(Data)

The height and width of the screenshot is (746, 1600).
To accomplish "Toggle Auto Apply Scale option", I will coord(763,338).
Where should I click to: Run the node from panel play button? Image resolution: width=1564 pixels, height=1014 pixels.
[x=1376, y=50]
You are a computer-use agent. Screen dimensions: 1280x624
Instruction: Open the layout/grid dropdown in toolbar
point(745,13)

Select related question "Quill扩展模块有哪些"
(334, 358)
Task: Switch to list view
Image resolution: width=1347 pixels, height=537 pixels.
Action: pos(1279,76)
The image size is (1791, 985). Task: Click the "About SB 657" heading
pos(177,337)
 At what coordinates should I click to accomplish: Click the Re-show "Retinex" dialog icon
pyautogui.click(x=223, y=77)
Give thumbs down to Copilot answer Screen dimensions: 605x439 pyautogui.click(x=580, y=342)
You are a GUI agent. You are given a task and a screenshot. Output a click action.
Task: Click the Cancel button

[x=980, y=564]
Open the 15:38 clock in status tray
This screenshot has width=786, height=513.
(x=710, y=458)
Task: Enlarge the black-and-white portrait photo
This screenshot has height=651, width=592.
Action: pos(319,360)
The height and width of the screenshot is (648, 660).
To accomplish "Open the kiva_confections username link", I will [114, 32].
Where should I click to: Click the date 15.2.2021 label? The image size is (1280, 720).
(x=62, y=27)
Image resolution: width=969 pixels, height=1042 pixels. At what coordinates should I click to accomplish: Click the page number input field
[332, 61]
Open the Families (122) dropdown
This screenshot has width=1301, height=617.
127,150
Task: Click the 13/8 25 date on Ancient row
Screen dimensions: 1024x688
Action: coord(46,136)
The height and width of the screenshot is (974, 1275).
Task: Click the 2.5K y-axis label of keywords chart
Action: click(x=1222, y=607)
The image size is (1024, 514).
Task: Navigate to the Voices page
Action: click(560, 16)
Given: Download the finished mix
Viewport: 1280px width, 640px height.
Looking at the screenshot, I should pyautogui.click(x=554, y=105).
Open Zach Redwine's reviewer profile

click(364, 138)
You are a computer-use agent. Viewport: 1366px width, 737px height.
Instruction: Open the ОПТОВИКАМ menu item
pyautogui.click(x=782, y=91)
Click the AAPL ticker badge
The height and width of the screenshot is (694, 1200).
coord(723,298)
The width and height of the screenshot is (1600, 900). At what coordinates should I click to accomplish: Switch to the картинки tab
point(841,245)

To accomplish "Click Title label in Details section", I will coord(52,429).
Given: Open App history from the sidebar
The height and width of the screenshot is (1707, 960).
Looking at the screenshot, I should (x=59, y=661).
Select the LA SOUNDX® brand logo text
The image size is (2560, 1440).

(End Data)

▶ How to complete this task
Using the entries, return every line where the word "agent" can be found.

▶ Answer for the task
You are a computer-use agent. Screen dimensions: 1280x624
You are a GUI agent. You are given a task and a screenshot. Output a click action.
You are a computer-use agent. Viewport: 1366px width, 737px height.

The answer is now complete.